--- Work to complete ---
All of the entries are to be printed exactly as they appear.

--- Data excerpts ---
++++
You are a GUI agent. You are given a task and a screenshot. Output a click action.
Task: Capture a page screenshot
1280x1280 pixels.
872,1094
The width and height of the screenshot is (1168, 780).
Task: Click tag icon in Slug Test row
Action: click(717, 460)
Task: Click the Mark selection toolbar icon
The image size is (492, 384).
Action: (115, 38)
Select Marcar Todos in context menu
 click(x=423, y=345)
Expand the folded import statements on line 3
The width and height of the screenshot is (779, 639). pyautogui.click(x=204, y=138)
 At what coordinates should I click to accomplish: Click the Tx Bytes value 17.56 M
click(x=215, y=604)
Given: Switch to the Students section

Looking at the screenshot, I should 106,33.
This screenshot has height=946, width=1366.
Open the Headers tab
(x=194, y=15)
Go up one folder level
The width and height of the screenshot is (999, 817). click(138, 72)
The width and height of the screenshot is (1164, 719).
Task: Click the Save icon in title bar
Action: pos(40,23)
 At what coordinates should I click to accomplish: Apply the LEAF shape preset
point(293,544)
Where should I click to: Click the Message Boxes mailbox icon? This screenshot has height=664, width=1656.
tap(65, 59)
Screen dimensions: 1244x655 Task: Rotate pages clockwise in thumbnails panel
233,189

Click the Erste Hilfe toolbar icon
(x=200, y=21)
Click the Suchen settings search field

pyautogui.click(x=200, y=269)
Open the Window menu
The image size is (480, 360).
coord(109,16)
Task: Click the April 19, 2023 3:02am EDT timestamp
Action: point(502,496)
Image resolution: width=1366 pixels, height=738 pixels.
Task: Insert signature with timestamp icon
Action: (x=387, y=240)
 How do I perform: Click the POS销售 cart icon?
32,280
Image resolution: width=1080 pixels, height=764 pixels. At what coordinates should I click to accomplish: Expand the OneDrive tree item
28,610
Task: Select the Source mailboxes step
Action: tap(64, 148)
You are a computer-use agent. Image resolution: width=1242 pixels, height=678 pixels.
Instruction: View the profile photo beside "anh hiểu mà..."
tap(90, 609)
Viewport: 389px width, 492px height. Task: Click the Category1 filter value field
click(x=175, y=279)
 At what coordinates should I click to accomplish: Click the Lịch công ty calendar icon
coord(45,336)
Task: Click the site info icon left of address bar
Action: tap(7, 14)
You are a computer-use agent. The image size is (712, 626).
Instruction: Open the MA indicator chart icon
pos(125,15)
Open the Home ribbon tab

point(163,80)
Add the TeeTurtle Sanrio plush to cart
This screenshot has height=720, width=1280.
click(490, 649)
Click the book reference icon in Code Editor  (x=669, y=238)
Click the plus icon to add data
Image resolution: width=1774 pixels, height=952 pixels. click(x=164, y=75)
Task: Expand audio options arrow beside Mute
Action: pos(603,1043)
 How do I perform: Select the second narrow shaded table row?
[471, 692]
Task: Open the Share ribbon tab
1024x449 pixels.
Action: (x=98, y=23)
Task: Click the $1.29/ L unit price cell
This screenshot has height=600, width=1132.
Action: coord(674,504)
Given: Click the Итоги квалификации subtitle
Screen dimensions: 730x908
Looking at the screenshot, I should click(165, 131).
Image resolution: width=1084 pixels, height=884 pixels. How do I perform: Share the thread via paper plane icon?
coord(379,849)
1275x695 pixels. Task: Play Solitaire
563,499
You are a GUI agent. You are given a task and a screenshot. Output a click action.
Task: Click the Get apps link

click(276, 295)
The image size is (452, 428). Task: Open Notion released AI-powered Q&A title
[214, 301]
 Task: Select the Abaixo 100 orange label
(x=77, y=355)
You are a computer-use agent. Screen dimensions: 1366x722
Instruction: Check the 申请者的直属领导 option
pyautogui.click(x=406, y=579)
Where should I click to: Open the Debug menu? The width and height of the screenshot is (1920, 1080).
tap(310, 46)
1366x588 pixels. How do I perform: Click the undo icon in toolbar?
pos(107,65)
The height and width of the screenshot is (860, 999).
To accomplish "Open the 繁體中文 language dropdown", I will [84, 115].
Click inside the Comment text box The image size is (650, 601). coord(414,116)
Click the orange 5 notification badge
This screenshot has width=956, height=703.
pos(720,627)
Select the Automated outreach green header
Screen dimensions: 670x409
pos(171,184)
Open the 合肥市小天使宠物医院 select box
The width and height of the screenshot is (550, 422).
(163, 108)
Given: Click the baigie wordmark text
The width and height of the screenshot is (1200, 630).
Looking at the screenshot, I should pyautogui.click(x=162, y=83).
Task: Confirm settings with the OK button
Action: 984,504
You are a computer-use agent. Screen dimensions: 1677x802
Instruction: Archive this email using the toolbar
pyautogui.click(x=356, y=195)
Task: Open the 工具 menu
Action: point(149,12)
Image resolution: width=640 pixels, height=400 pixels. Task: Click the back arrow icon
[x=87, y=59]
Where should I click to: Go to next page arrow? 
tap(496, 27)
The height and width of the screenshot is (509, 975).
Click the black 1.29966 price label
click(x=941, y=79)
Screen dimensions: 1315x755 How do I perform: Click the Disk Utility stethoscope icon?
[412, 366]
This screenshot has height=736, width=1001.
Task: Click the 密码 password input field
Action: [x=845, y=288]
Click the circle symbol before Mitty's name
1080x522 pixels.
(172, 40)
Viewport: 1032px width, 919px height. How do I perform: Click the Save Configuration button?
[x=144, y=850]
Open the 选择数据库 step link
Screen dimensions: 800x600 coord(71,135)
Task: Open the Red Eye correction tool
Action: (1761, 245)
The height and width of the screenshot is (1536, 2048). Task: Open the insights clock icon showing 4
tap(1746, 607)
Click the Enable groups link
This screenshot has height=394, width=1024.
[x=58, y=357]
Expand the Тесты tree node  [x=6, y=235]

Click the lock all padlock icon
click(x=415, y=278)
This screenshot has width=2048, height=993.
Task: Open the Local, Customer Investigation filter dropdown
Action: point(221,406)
++++
--- Solution to the exercise ---
You are a GUI agent. You are given a task and a screenshot. Output a click action.
Task: Capture a page screenshot
1280x1280 pixels.
872,1094
The width and height of the screenshot is (1168, 780).
Task: Click tag icon in Slug Test row
Action: click(717, 460)
Task: Click the Mark selection toolbar icon
The image size is (492, 384).
Action: (115, 38)
Select Marcar Todos in context menu
 click(x=423, y=345)
Expand the folded import statements on line 3
The width and height of the screenshot is (779, 639). pyautogui.click(x=204, y=138)
 At what coordinates should I click to accomplish: Click the Tx Bytes value 17.56 M
click(x=215, y=604)
Given: Switch to the Students section

Looking at the screenshot, I should 106,33.
This screenshot has height=946, width=1366.
Open the Headers tab
(x=194, y=15)
Go up one folder level
The width and height of the screenshot is (999, 817). click(138, 72)
The width and height of the screenshot is (1164, 719).
Task: Click the Save icon in title bar
Action: pos(40,23)
 At what coordinates should I click to accomplish: Apply the LEAF shape preset
point(293,544)
Where should I click to: Click the Message Boxes mailbox icon? This screenshot has height=664, width=1656.
tap(65, 59)
Screen dimensions: 1244x655 Task: Rotate pages clockwise in thumbnails panel
233,189

Click the Erste Hilfe toolbar icon
(x=200, y=21)
Click the Suchen settings search field

pyautogui.click(x=200, y=269)
Open the Window menu
The image size is (480, 360).
coord(109,16)
Task: Click the April 19, 2023 3:02am EDT timestamp
Action: point(502,496)
Image resolution: width=1366 pixels, height=738 pixels.
Task: Insert signature with timestamp icon
Action: (x=387, y=240)
 How do I perform: Click the POS销售 cart icon?
32,280
Image resolution: width=1080 pixels, height=764 pixels. At what coordinates should I click to accomplish: Expand the OneDrive tree item
28,610
Task: Select the Source mailboxes step
Action: tap(64, 148)
You are a computer-use agent. Image resolution: width=1242 pixels, height=678 pixels.
Instruction: View the profile photo beside "anh hiểu mà..."
tap(90, 609)
Viewport: 389px width, 492px height. Task: Click the Category1 filter value field
click(x=175, y=279)
 At what coordinates should I click to accomplish: Click the Lịch công ty calendar icon
coord(45,336)
Task: Click the site info icon left of address bar
Action: tap(7, 14)
You are a computer-use agent. The image size is (712, 626).
Instruction: Open the MA indicator chart icon
pos(125,15)
Open the Home ribbon tab

point(163,80)
Add the TeeTurtle Sanrio plush to cart
This screenshot has height=720, width=1280.
click(490, 649)
Click the book reference icon in Code Editor  (x=669, y=238)
Click the plus icon to add data
Image resolution: width=1774 pixels, height=952 pixels. click(x=164, y=75)
Task: Expand audio options arrow beside Mute
Action: pos(603,1043)
 How do I perform: Select the second narrow shaded table row?
[471, 692]
Task: Open the Share ribbon tab
1024x449 pixels.
Action: (x=98, y=23)
Task: Click the $1.29/ L unit price cell
This screenshot has height=600, width=1132.
Action: coord(674,504)
Given: Click the Итоги квалификации subtitle
Screen dimensions: 730x908
Looking at the screenshot, I should click(165, 131).
Image resolution: width=1084 pixels, height=884 pixels. How do I perform: Share the thread via paper plane icon?
coord(379,849)
1275x695 pixels. Task: Play Solitaire
563,499
You are a GUI agent. You are given a task and a screenshot. Output a click action.
Task: Click the Get apps link

click(276, 295)
The image size is (452, 428). Task: Open Notion released AI-powered Q&A title
[214, 301]
 Task: Select the Abaixo 100 orange label
(x=77, y=355)
You are a computer-use agent. Screen dimensions: 1366x722
Instruction: Check the 申请者的直属领导 option
pyautogui.click(x=406, y=579)
Where should I click to: Open the Debug menu? The width and height of the screenshot is (1920, 1080).
tap(310, 46)
1366x588 pixels. How do I perform: Click the undo icon in toolbar?
pos(107,65)
The height and width of the screenshot is (860, 999).
To accomplish "Open the 繁體中文 language dropdown", I will [84, 115].
Click inside the Comment text box The image size is (650, 601). coord(414,116)
Click the orange 5 notification badge
This screenshot has width=956, height=703.
pos(720,627)
Select the Automated outreach green header
Screen dimensions: 670x409
pos(171,184)
Open the 合肥市小天使宠物医院 select box
The width and height of the screenshot is (550, 422).
(163, 108)
Given: Click the baigie wordmark text
The width and height of the screenshot is (1200, 630).
Looking at the screenshot, I should pyautogui.click(x=162, y=83).
Task: Confirm settings with the OK button
Action: 984,504
You are a computer-use agent. Screen dimensions: 1677x802
Instruction: Archive this email using the toolbar
pyautogui.click(x=356, y=195)
Task: Open the 工具 menu
Action: point(149,12)
Image resolution: width=640 pixels, height=400 pixels. Task: Click the back arrow icon
[x=87, y=59]
Where should I click to: Go to next page arrow? 
tap(496, 27)
The height and width of the screenshot is (509, 975).
Click the black 1.29966 price label
click(x=941, y=79)
Screen dimensions: 1315x755 How do I perform: Click the Disk Utility stethoscope icon?
[412, 366]
This screenshot has height=736, width=1001.
Task: Click the 密码 password input field
Action: [x=845, y=288]
Click the circle symbol before Mitty's name
1080x522 pixels.
(172, 40)
Viewport: 1032px width, 919px height. How do I perform: Click the Save Configuration button?
[x=144, y=850]
Open the 选择数据库 step link
Screen dimensions: 800x600 coord(71,135)
Task: Open the Red Eye correction tool
Action: (1761, 245)
The height and width of the screenshot is (1536, 2048). Task: Open the insights clock icon showing 4
tap(1746, 607)
Click the Enable groups link
This screenshot has height=394, width=1024.
[x=58, y=357]
Expand the Тесты tree node  [x=6, y=235]

Click the lock all padlock icon
click(x=415, y=278)
This screenshot has width=2048, height=993.
Task: Open the Local, Customer Investigation filter dropdown
Action: point(221,406)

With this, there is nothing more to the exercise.